The big downside of this is that if you’re running something other than WordPress on your server, it also cannot do error_reporting(). This probably isn’t a big deal because changing error reporting levels at runtime is, frankly, fucking annoying. If, for whatever reason you do need to do this, you could create a separate php-fpm pool for WordPress and pass the modified disable_functions value to that pool like so:

php_admin_value[disable_functions] = pcntl_alarm,pcntl_fork,pcntl_waitpid,pcntl_wait,pcntl_wifexited,pcntl_wifstopped,pcntl_wifsignaled,pcntl_wifcontinued,pcntl_wexitstatus,pcntl_wtermsig,pcntl_wstopsig,pcntl_signal,pcntl_signal_get_handler,pcntl_signal_dispatch,pcntl_get_last_error,pcntl_strerror,pcntl_sigprocmask,pcntl_sigwaitinfo,pcntl_sigtimedwait,pcntl_exec,pcntl_getpriority,pcntl_setpriority,pcntl_async_signals,pcntl_unshare,error_reporting,

The other possible downside is that there may be a scenario where WordPress’s changing of error_reporting is useful. I’m not sure what this is but I’m imagining a scenario where loading a plugin throws an error and it can catch this and display it to you in the wp-admin UI. If this were the case (I’ll update this blog post if ever I find it to be…) then you can create a separate FPM pool for /wp-admin/* and not disable error_reporting there. If you were to do this, you should remember that /wp-admin/admin-ajax.php can be called by plugins on the main site and isn’t actually anything to do with the administration of your site (did I say how much of a shit-show WordPress is?) so you need to assign this file to the main pool and not the pool of your /wp-admin/*.

Clear? Cool. Enjoy <3

4 comments

  1. Adding error_reporting to disable_functions will cause scripts to emit
    Warning: error_reporting() has been disabled for security reasons in PHP 7.4
    and
    Fatal error: Uncaught Error: Call to undefined function error_reporting() in PHP 8.0

    1. The warning I was aware of though it would be suppressed as the need for changing the error_reporting level in WordPress is to stop it spamming logs with warning.

      The 8.0 fatal error is news to me – thank you!

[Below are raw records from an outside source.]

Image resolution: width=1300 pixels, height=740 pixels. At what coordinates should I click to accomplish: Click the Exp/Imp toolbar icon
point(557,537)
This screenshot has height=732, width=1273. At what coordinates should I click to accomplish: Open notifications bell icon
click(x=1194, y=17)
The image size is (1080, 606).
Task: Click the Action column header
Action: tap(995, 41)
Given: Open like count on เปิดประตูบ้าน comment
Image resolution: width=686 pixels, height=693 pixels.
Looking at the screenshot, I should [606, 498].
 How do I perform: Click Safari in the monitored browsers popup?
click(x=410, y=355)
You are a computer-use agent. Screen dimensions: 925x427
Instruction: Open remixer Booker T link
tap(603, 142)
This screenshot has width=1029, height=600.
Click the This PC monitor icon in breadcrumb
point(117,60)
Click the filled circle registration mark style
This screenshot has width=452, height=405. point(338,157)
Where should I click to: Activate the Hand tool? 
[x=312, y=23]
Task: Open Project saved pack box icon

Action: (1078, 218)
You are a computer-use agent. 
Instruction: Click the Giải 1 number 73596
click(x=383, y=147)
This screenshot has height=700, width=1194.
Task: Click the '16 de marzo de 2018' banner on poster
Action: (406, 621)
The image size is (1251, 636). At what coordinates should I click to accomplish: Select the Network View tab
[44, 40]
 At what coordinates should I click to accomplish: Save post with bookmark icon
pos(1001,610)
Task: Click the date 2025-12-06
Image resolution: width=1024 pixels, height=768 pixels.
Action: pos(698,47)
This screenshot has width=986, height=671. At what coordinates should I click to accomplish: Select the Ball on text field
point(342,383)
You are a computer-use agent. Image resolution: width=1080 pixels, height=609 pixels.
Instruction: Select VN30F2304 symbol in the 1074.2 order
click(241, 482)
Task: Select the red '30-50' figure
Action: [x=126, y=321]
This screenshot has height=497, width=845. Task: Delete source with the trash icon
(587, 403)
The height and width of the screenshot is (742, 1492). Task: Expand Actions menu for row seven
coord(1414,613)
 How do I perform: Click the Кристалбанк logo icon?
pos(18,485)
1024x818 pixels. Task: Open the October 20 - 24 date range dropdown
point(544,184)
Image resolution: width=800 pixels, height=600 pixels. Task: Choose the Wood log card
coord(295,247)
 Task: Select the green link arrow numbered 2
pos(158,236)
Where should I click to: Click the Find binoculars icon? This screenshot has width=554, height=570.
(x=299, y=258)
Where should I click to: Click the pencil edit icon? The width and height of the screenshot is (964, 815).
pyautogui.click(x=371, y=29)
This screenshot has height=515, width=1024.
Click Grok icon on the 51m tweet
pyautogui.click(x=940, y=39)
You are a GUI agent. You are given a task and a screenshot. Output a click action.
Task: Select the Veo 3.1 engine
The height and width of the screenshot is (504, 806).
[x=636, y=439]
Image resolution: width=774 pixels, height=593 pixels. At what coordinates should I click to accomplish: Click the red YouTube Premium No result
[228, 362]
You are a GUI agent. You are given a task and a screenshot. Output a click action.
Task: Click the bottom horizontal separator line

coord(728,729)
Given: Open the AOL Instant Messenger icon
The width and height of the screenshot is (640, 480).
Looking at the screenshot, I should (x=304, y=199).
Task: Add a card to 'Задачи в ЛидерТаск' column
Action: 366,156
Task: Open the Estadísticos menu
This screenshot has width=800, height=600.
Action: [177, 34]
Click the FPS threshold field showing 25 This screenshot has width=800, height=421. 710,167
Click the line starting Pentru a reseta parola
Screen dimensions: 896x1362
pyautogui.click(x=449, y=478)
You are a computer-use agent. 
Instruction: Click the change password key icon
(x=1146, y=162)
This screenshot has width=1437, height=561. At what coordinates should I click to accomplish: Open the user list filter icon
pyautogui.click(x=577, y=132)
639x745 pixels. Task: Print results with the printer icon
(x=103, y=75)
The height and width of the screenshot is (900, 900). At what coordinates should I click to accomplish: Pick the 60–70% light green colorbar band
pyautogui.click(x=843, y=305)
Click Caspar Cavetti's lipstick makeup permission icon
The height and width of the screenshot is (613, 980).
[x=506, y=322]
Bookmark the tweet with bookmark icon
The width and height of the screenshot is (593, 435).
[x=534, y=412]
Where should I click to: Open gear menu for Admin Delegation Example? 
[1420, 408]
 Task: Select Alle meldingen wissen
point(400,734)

I’m glad PHP are sticking with the tradition of royally fucking backwards compatibility in every version 😀 From what I can see, WordPress core acknowledged this 12 or so months ago and have added some function_exists() checks. I’ll add a note to this post, though.

  2. I came across your post when I was looking for a solution to fix the messed up situation of WordPress messing with my error settings. It can make debugging painful for sure.

    I’ve found that using the method listed in load.php seems to work pretty well. I put the code below in wp-config right before settings.php is called.

    //
    // Taken from wp-includes/load.php
    // Disables having WordPress mess with debug functions
    // This way, the debug setting sticks and doesn’t suck
    //

    $GLOBALS[‘wp_filter’] = array(
    ‘enable_wp_debug_mode_checks’ => array(
    10 => array(
    array(
    ‘accepted_args’ => 0,
    ‘function’ => function() {
    return false;
    },
    ),
    ),
    ),
    );

    I can set the error reporting level at the top of wp-config (before settings.php is called) and it seems to stick. It will respect your php.ini setting as well. Did you try this method?

    1. I did but, in my case, some equally-crappy plugins directly called error_reporting() and changed the setting back. Disabling error_reporting() completely was the most reliable way I found to stop things fiddling with it.